:: Records ::

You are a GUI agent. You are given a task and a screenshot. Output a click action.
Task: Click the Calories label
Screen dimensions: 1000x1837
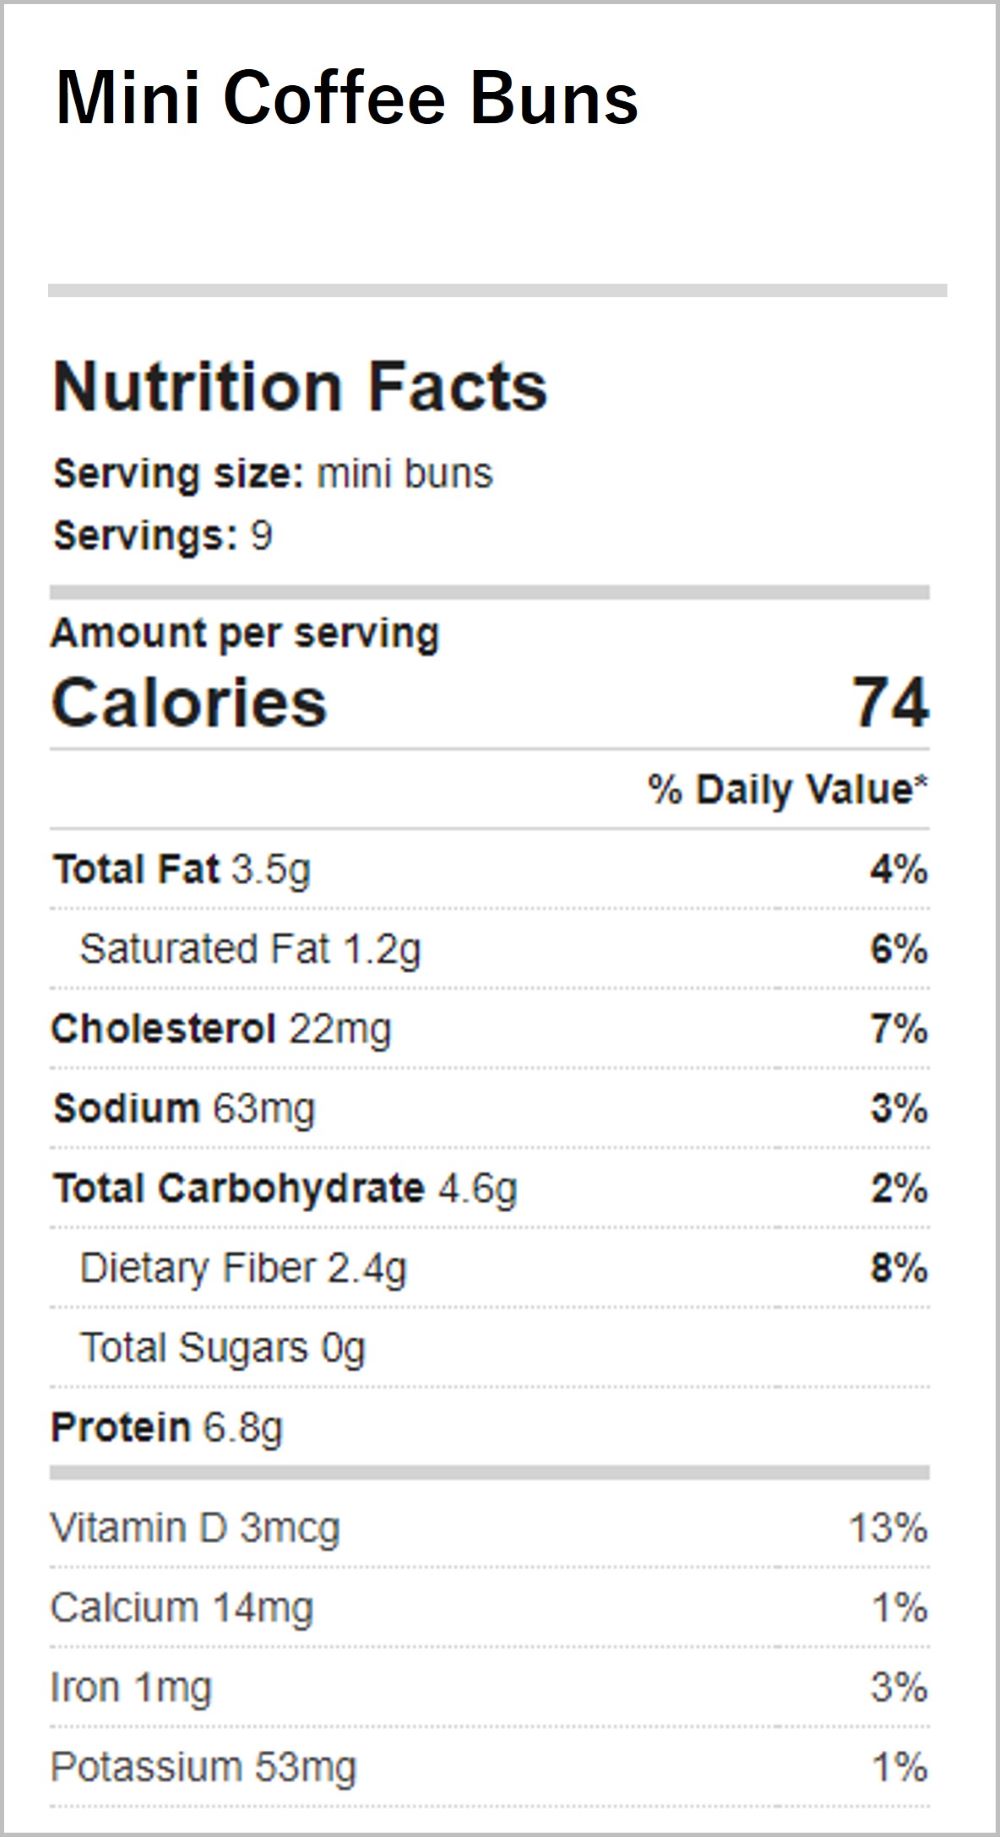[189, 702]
...
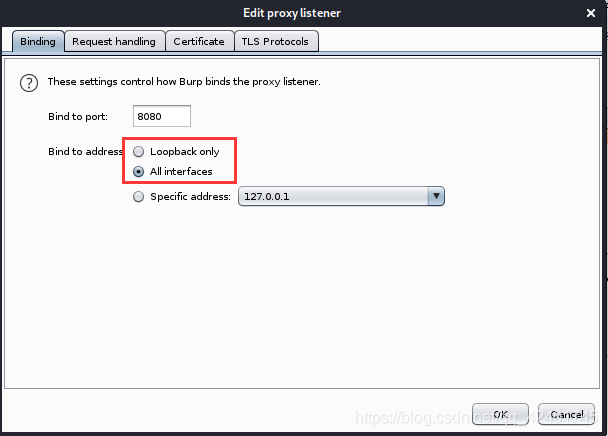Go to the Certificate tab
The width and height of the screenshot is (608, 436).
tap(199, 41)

:: Task objective ::
Rewrite the rows from the line with "Go to the Certificate tab" up to and including the line with "tap(199, 41)", replacing "screenshot" with "screen" and changing nothing else. Give only those lines, and leave the pictures out.

:: Full solution ::
Go to the Certificate tab
The width and height of the screen is (608, 436).
tap(199, 41)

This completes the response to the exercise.